The relationship between cardiac and liver iron evaluated by MR imaging in haematological malignancies and chronic liver disease

Abstract

Although iron overload is clinically significant, only limited data have been published on iron overload in haematological diseases. We investigated cardiac and liver iron accumulation by magnetic resonance imaging (MRI) in a cohort of 87 subjects who did not receive chelation, including 59 haematological patients. M-HIC (MRI-based hepatic iron concentration, normal values <36 μmol/g) is a non-invasive, liver biopsy-calibrated method to analyse iron concentration. This method, calibrated to R2 (transverse relaxation rate), was used as a reference standard (M-HIC(R2)). Transfusions and ferritin were evaluated. Mean M-HIC(R2) and cardiac R(*) of all patients were 142 μmol/g (95% CI, 114-170) and 36.4 1/s (95% CI, 34.2-38.5), respectively. M-HIC(R2) was higher in haematological patients than in patients with chronic liver disease or normal controls (P<0.001). Clearly elevated cardiac R2(*) was found in two myelodysplastic syndrome (MDS) patients with severe liver iron overload. A poor correlation was found between liver and cardiac iron (n=82, r=0.322, P=0.003), in contrast to a stronger correlation in MDS (n=7, r=0.905, P=0.005). In addition to transfusions, MDS seemed to be an independent factor in iron accumulation. In conclusion, the risk for cardiac iron overload in haematological diseases other than MDS is very low, despite the frequently found liver iron overload.

Figure 1

Cardiac short-axis left ventricular MR images of three patients with similar parameters (TE=8 ms). The images illustrate the different degrees of hepatic and cardiac iron accumulation, which is seen as a signal drop. A signal intensity of myocardium was measured with constant region of interest (oval line) from MR images in each patient. Subphrenic liver, marked with an asterisk, is situated at the lower part of the image. (a) A patient with ALL; normal level of cardiac R2^* (30 1/s) with only slightly elevated hepatic iron concentration (40 μmol/g). There is no visible signal drop found in the liver or the heart. (b) A patient with AML; cardiac R2^* (37 1/s) was normal, although there was heavy hepatic iron overload (380 μmol/g).

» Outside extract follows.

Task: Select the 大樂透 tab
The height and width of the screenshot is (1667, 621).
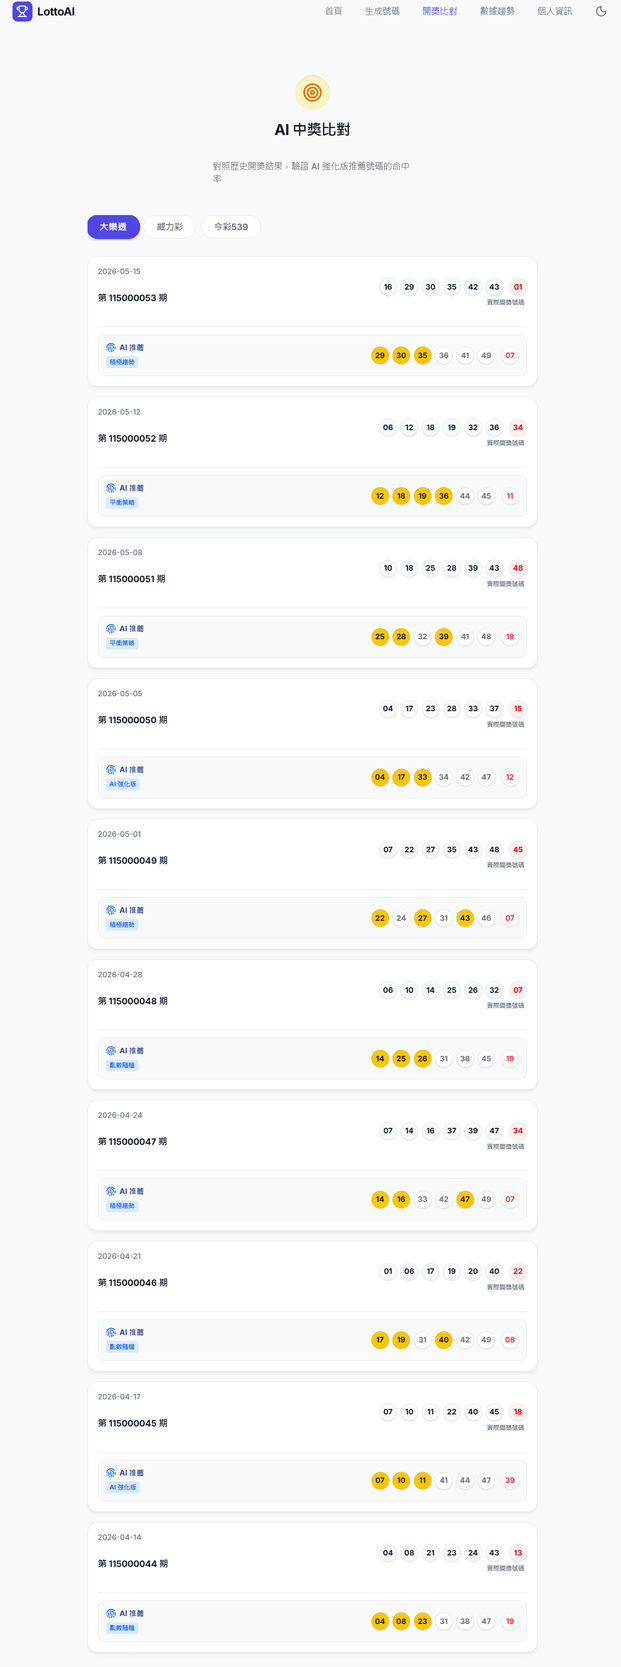Action: tap(113, 227)
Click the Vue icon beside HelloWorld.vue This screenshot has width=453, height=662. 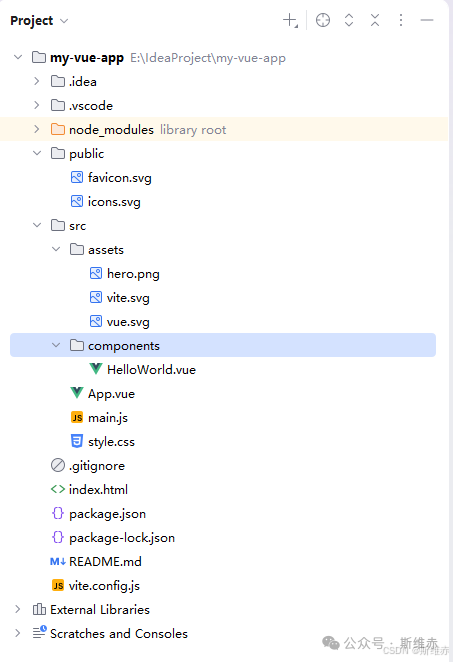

The liver signal dropped owing to the severe iron overload, giving more contrast to the normal cardiac tissue. (c) A patient with MDS; pathologically low R2^* (85 1/s), indicating cardiac iron overload with simultaneous severe hepatic iron overload (488 μmol/g). The figure shows the signal drop of both cardiac and hepatic tissue due to excess iron.

Figure 2

A correlation between cardiac R2^* and hepatic iron concentration. (a) In MDS, the cardiac iron (R2^*) increases as hepatic iron concentrations increase, showing a strong dependence. Two of the MDS patients had the highest R2^* values among the entire cohort. (b) All subjects (n=82) showed a weak dependence between cardiac and hepatic iron concentrations.

Figure 3

In haematological patients, both transfusion load (RBC) and ferritin can be used to estimate iron concentrations (HICest). The number of RBC units was more accurate, with better correlations in estimating liver iron concentration with linear fit. (a) The correlation between hepatic iron concentration and RBC (range 0–144) is demonstrated with the equation HICest(transfusion)=4.6RBC+2.1. (b) The correlation between hepatic iron concentration and ferritin is demonstrated with the equation HICest(ferritin)=0.12ferritin−77.